## START Selected excerpt

On May 26 I sent, in part, the following Email to several famous gurus:
"The recent low in the NDX is [about] a 38.2% decline off the top. The 1987
decline was a 38.2% decline off that top. Each decline lasted two months. The
1987 decline was a fibo five years after the creation of the S&P futures. The
NDX decline was five years after the creation of the NDX futures. The two
crashes are separated by a fibo 13 years."
I posted to the list that day in response to some overwhelmingly bearish
comments:
"FWIW, in the NDX there is a (nearly) two year trendline cutting through near
3000 and so far it's holding on a daily close basis. Moreover, "predicting" a
bear market after a nearly 38% decline (4816 - 38% is +/- 2976) ....snip...
it is wise to let the market tip its hand. Even a bear market bounce could
produce a 1000 point rally (62% of this decline is near NDX 4100)."
Actually 62% is actually closer to 4070, the NDX hit 3990 so far.
First, regarding the gurus: all of them either dismissed "my 38.2" or said
they hadn't even thought about it. If memory serves me, sentiment in the
press, the list, gurus, etc., around that low was very bearish. I'm not aware
of anyone publicly mentioning it was a big fibo pattern, nor any resemblance
to 1987. My point is this: markets make big turns when the greatest number of
traders are NOT expecting it. Most traders are wrong at the big turns: it is
their panic to get out / catch up that fuels those moves. Most traders lose,
they don't catch the big turns, they fade them. When systems and methods
become too popular they stop working.

## END Selected excerpt
## START Given information

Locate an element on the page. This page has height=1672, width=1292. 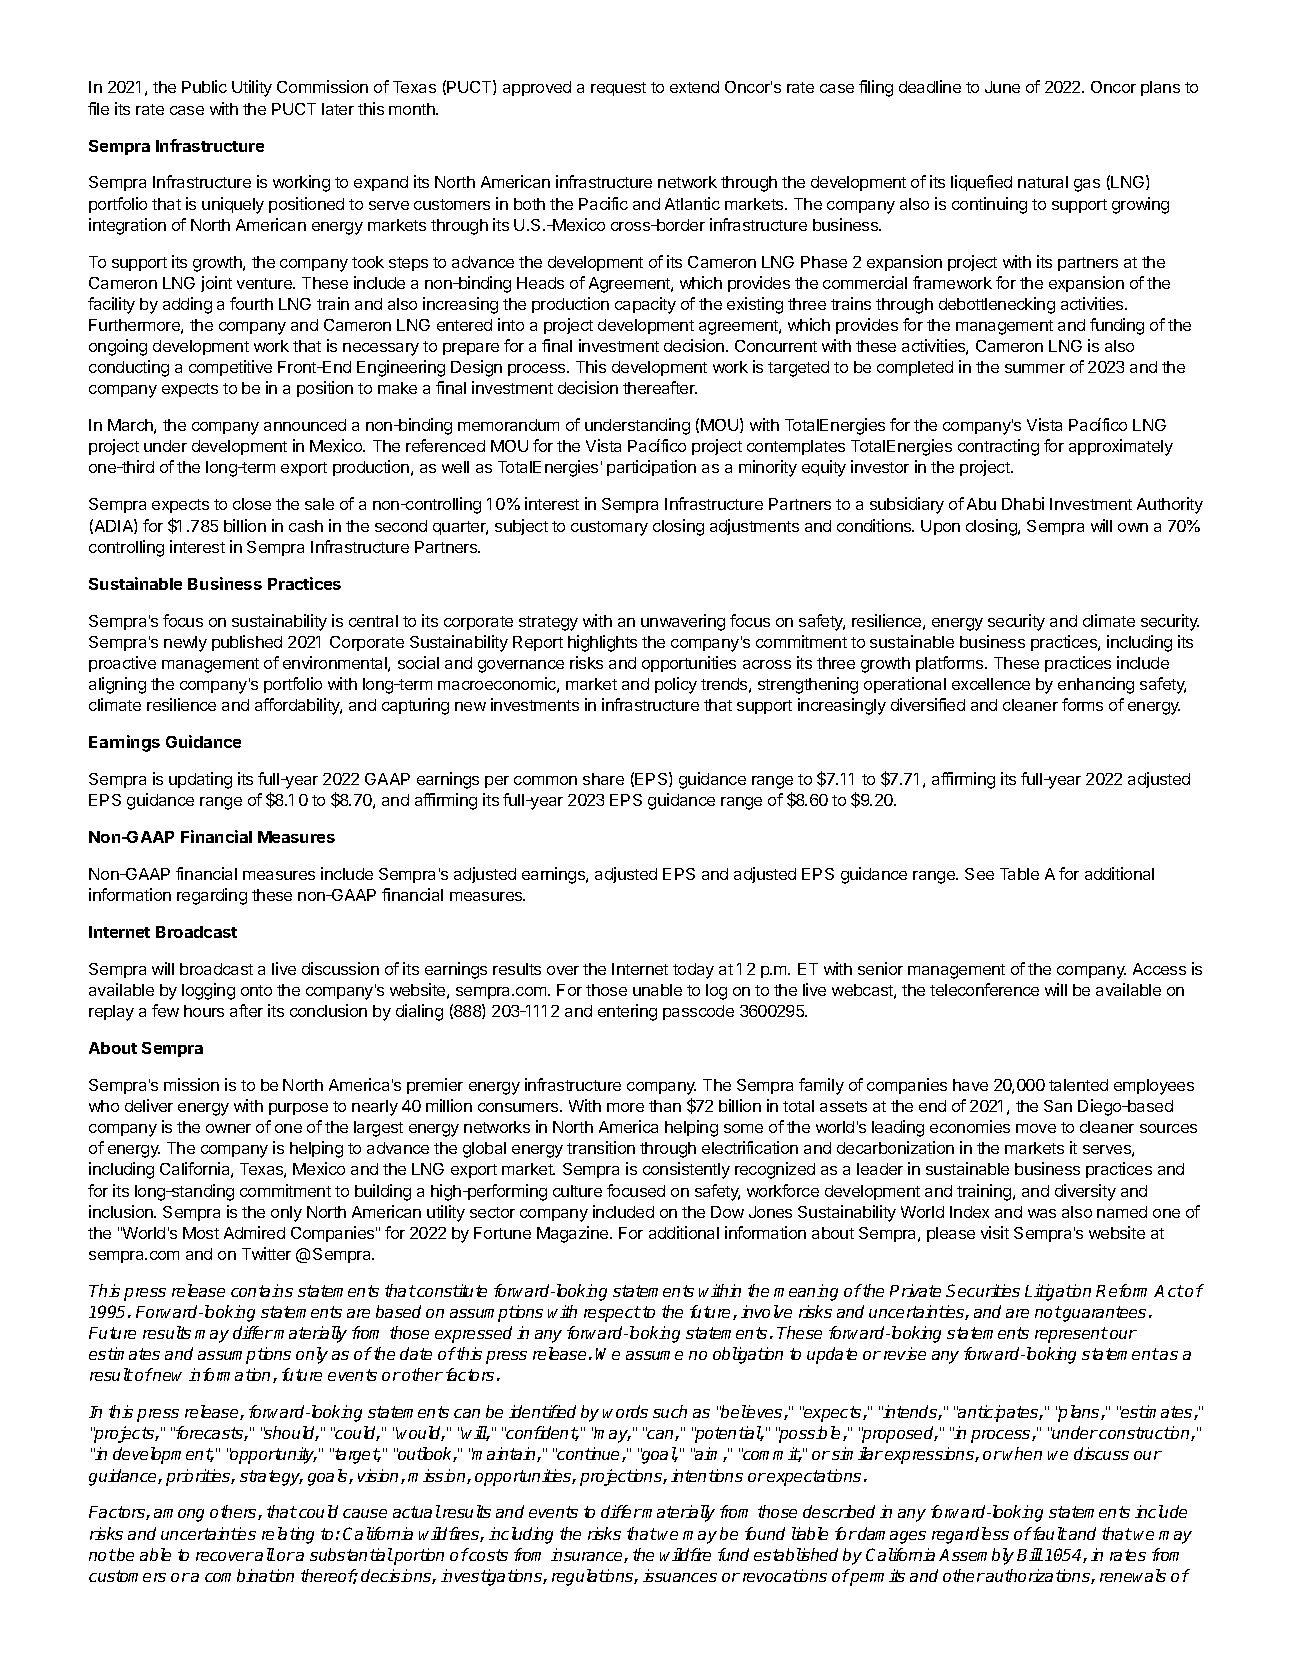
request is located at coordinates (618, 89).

## END Given information
## START Given information

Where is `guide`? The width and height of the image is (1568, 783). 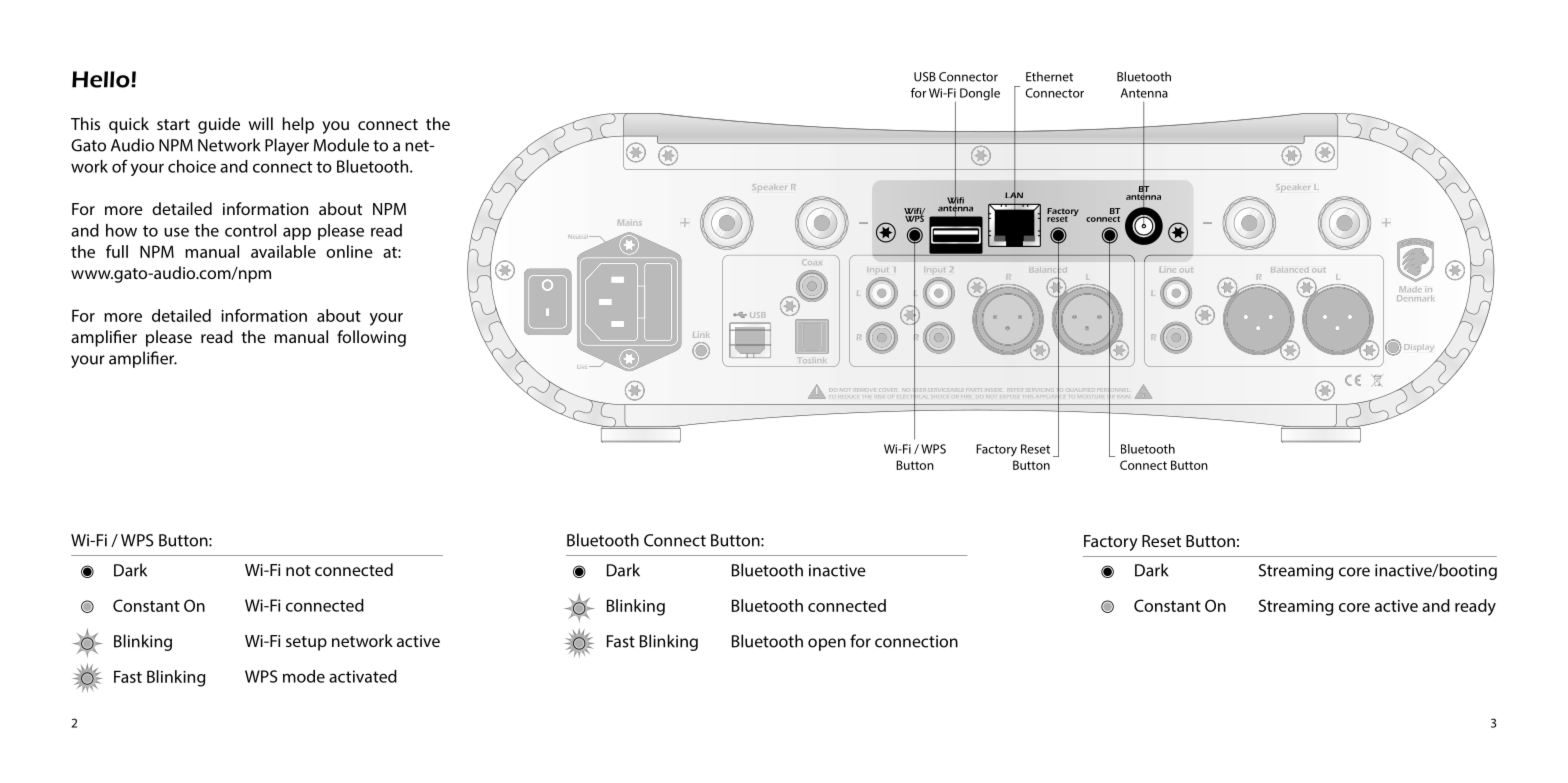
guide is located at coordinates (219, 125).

## END Given information

To-do list:
1. According to the NDX market commentary, how long did each decline last?
2. Extract the passage of the NDX market commentary from "First, regarding the" to "they stop working.".
3. Continue the NDX market commentary, picking up after its final sentence.
The rows have no connection to the NDX market commentary.

Answers in order:
1. Each decline lasted two months.

2.
First, regarding the gurus: all of them either dismissed "my 38.2" or said
they hadn't even thought about it. If memory serves me, sentiment in the
press, the list, gurus, etc., around that low was very bearish. I'm not aware
of anyone publicly mentioning it was a big fibo pattern, nor any resemblance
to 1987. My point is this: markets make big turns when the greatest number of
traders are NOT expecting it. Most traders are wrong at the big turns: it is
their panic to get out / catch up that fuels those moves. Most traders lose,
they don't catch the big turns, they fade them. When systems and methods
become too popular they stop working.

3.
I agree with Bob and Kent that it is difficult to code or otherwise use fibos
in a "scientific" manner. I do not use them in systems, and I do use systems
to trade.
Most of my systems are based in short term price patterns. Nonetheless, I do
take note of what I perceive to be important fibos, in combination with price
patterns, and may adjust my stops, position size, etc., accordingly.
I agree that the exact science of fibos in the market is not clear cut, but
you only need contemplate your navel (we are about 62% from the navel down to
our feet, 38% from the navel to the top of our heads), or the structure of
your hands and arms (each joint relates to the next by the fib ratio), to see
the growth patterns of the Universe reflected in Man. It is a small leap to
assume the market is a reflection of us.